▸ **REQUIREMENT**
Copy each line of the data exactly. Leave nothing out.

▸ **LISTED ENTRIES**
===============
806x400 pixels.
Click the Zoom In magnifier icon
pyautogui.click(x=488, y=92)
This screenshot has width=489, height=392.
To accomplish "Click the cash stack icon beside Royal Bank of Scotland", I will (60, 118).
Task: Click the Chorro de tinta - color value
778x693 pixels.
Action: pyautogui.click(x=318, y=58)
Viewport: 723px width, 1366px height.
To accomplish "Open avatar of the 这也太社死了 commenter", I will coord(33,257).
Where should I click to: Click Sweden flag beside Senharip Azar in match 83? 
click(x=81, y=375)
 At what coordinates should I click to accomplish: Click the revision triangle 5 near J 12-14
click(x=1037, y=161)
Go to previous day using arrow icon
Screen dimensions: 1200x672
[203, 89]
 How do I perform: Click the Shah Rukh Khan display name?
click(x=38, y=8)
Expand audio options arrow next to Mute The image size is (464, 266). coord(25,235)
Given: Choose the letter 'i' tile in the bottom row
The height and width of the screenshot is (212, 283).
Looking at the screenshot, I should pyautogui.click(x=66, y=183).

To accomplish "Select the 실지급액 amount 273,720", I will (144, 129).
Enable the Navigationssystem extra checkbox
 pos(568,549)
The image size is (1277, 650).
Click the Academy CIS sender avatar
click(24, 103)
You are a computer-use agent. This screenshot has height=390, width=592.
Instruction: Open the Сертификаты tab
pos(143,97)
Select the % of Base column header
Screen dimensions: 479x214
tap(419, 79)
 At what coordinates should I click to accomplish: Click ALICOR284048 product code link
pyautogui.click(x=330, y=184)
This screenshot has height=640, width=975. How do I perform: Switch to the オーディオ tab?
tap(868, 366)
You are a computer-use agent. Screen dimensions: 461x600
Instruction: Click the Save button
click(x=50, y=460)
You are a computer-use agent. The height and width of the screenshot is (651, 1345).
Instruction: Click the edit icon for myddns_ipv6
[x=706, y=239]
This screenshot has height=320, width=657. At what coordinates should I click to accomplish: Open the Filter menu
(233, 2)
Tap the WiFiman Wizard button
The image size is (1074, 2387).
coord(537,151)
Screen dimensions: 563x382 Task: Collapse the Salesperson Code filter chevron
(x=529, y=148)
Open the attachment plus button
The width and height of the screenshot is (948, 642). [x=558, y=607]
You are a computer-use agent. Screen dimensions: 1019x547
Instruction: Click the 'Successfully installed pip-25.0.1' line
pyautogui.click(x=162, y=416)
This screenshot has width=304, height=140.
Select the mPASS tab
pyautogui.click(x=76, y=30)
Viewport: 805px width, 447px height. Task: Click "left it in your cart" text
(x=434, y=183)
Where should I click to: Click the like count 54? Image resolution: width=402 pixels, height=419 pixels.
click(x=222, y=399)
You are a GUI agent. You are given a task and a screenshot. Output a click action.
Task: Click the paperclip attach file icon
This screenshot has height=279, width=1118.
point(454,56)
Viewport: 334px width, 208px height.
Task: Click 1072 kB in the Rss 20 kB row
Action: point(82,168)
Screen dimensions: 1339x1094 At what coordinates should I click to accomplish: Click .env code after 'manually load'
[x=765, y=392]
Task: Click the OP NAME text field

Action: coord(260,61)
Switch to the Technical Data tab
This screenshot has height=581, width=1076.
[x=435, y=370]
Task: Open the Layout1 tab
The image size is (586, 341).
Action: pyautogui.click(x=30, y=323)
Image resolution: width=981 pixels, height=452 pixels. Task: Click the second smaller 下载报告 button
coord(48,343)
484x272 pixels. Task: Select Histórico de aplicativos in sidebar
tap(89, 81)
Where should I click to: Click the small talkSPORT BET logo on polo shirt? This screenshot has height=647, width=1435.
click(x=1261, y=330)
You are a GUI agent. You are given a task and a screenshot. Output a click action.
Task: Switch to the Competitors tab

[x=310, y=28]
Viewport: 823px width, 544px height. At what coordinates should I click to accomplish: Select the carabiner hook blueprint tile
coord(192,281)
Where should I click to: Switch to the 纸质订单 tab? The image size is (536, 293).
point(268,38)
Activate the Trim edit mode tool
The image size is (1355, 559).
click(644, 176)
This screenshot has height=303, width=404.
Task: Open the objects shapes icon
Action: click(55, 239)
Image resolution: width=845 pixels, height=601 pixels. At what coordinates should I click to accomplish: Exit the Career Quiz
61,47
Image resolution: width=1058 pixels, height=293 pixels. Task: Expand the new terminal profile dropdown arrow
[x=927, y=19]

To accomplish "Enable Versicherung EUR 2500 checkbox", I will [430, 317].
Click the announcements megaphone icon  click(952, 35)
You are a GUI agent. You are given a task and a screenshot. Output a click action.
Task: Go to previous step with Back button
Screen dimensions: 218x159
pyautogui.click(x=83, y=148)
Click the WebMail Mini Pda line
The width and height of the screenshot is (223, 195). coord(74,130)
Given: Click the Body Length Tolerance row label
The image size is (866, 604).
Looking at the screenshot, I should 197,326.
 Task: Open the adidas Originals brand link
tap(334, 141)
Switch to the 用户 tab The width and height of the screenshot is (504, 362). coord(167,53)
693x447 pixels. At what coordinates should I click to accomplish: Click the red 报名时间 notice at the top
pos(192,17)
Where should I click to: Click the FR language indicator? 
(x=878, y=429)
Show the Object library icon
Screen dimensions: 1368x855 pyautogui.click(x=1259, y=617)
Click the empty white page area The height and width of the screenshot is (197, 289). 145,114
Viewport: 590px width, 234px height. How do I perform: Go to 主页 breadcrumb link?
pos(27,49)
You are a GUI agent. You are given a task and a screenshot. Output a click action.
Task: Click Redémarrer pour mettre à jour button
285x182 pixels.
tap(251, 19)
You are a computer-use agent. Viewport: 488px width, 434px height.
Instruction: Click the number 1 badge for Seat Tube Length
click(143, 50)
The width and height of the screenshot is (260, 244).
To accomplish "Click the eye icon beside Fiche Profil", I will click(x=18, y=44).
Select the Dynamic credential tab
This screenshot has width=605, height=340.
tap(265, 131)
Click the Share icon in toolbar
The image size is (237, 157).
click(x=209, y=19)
===============
▸ **REPLY**
806x400 pixels.
Click the Zoom In magnifier icon
pyautogui.click(x=488, y=92)
This screenshot has width=489, height=392.
To accomplish "Click the cash stack icon beside Royal Bank of Scotland", I will (60, 118).
Task: Click the Chorro de tinta - color value
778x693 pixels.
Action: pyautogui.click(x=318, y=58)
Viewport: 723px width, 1366px height.
To accomplish "Open avatar of the 这也太社死了 commenter", I will coord(33,257).
Where should I click to: Click Sweden flag beside Senharip Azar in match 83? 
click(x=81, y=375)
 At what coordinates should I click to accomplish: Click the revision triangle 5 near J 12-14
click(x=1037, y=161)
Go to previous day using arrow icon
Screen dimensions: 1200x672
[203, 89]
 How do I perform: Click the Shah Rukh Khan display name?
click(x=38, y=8)
Expand audio options arrow next to Mute The image size is (464, 266). coord(25,235)
Given: Choose the letter 'i' tile in the bottom row
The height and width of the screenshot is (212, 283).
Looking at the screenshot, I should pyautogui.click(x=66, y=183).

To accomplish "Select the 실지급액 amount 273,720", I will (144, 129).
Enable the Navigationssystem extra checkbox
 pos(568,549)
The image size is (1277, 650).
Click the Academy CIS sender avatar
click(24, 103)
You are a computer-use agent. This screenshot has height=390, width=592.
Instruction: Open the Сертификаты tab
pos(143,97)
Select the % of Base column header
Screen dimensions: 479x214
tap(419, 79)
 At what coordinates should I click to accomplish: Click ALICOR284048 product code link
pyautogui.click(x=330, y=184)
This screenshot has height=640, width=975. How do I perform: Switch to the オーディオ tab?
tap(868, 366)
You are a computer-use agent. Screen dimensions: 461x600
Instruction: Click the Save button
click(x=50, y=460)
You are a computer-use agent. The height and width of the screenshot is (651, 1345).
Instruction: Click the edit icon for myddns_ipv6
[x=706, y=239]
This screenshot has height=320, width=657. At what coordinates should I click to accomplish: Open the Filter menu
(233, 2)
Tap the WiFiman Wizard button
The image size is (1074, 2387).
coord(537,151)
Screen dimensions: 563x382 Task: Collapse the Salesperson Code filter chevron
(x=529, y=148)
Open the attachment plus button
The width and height of the screenshot is (948, 642). [x=558, y=607]
You are a computer-use agent. Screen dimensions: 1019x547
Instruction: Click the 'Successfully installed pip-25.0.1' line
pyautogui.click(x=162, y=416)
This screenshot has width=304, height=140.
Select the mPASS tab
pyautogui.click(x=76, y=30)
Viewport: 805px width, 447px height. Task: Click "left it in your cart" text
(x=434, y=183)
Where should I click to: Click the like count 54? Image resolution: width=402 pixels, height=419 pixels.
click(x=222, y=399)
You are a GUI agent. You are given a task and a screenshot. Output a click action.
Task: Click the paperclip attach file icon
This screenshot has height=279, width=1118.
point(454,56)
Viewport: 334px width, 208px height.
Task: Click 1072 kB in the Rss 20 kB row
Action: point(82,168)
Screen dimensions: 1339x1094 At what coordinates should I click to accomplish: Click .env code after 'manually load'
[x=765, y=392]
Task: Click the OP NAME text field

Action: coord(260,61)
Switch to the Technical Data tab
This screenshot has height=581, width=1076.
[x=435, y=370]
Task: Open the Layout1 tab
The image size is (586, 341).
Action: pyautogui.click(x=30, y=323)
Image resolution: width=981 pixels, height=452 pixels. Task: Click the second smaller 下载报告 button
coord(48,343)
484x272 pixels. Task: Select Histórico de aplicativos in sidebar
tap(89, 81)
Where should I click to: Click the small talkSPORT BET logo on polo shirt? This screenshot has height=647, width=1435.
click(x=1261, y=330)
You are a GUI agent. You are given a task and a screenshot. Output a click action.
Task: Switch to the Competitors tab

[x=310, y=28]
Viewport: 823px width, 544px height. At what coordinates should I click to accomplish: Select the carabiner hook blueprint tile
coord(192,281)
Where should I click to: Switch to the 纸质订单 tab? The image size is (536, 293).
point(268,38)
Activate the Trim edit mode tool
The image size is (1355, 559).
click(644, 176)
This screenshot has height=303, width=404.
Task: Open the objects shapes icon
Action: click(55, 239)
Image resolution: width=845 pixels, height=601 pixels. At what coordinates should I click to accomplish: Exit the Career Quiz
61,47
Image resolution: width=1058 pixels, height=293 pixels. Task: Expand the new terminal profile dropdown arrow
[x=927, y=19]

To accomplish "Enable Versicherung EUR 2500 checkbox", I will [430, 317].
Click the announcements megaphone icon  click(952, 35)
You are a GUI agent. You are given a task and a screenshot. Output a click action.
Task: Go to previous step with Back button
Screen dimensions: 218x159
pyautogui.click(x=83, y=148)
Click the WebMail Mini Pda line
The width and height of the screenshot is (223, 195). coord(74,130)
Given: Click the Body Length Tolerance row label
The image size is (866, 604).
Looking at the screenshot, I should 197,326.
 Task: Open the adidas Originals brand link
tap(334, 141)
Switch to the 用户 tab The width and height of the screenshot is (504, 362). coord(167,53)
693x447 pixels. At what coordinates should I click to accomplish: Click the red 报名时间 notice at the top
pos(192,17)
Where should I click to: Click the FR language indicator? 
(x=878, y=429)
Show the Object library icon
Screen dimensions: 1368x855 pyautogui.click(x=1259, y=617)
Click the empty white page area The height and width of the screenshot is (197, 289). 145,114
Viewport: 590px width, 234px height. How do I perform: Go to 主页 breadcrumb link?
pos(27,49)
You are a GUI agent. You are given a task and a screenshot. Output a click action.
Task: Click Redémarrer pour mettre à jour button
285x182 pixels.
tap(251, 19)
You are a computer-use agent. Viewport: 488px width, 434px height.
Instruction: Click the number 1 badge for Seat Tube Length
click(143, 50)
The width and height of the screenshot is (260, 244).
To accomplish "Click the eye icon beside Fiche Profil", I will click(x=18, y=44).
Select the Dynamic credential tab
This screenshot has width=605, height=340.
tap(265, 131)
Click the Share icon in toolbar
The image size is (237, 157).
click(x=209, y=19)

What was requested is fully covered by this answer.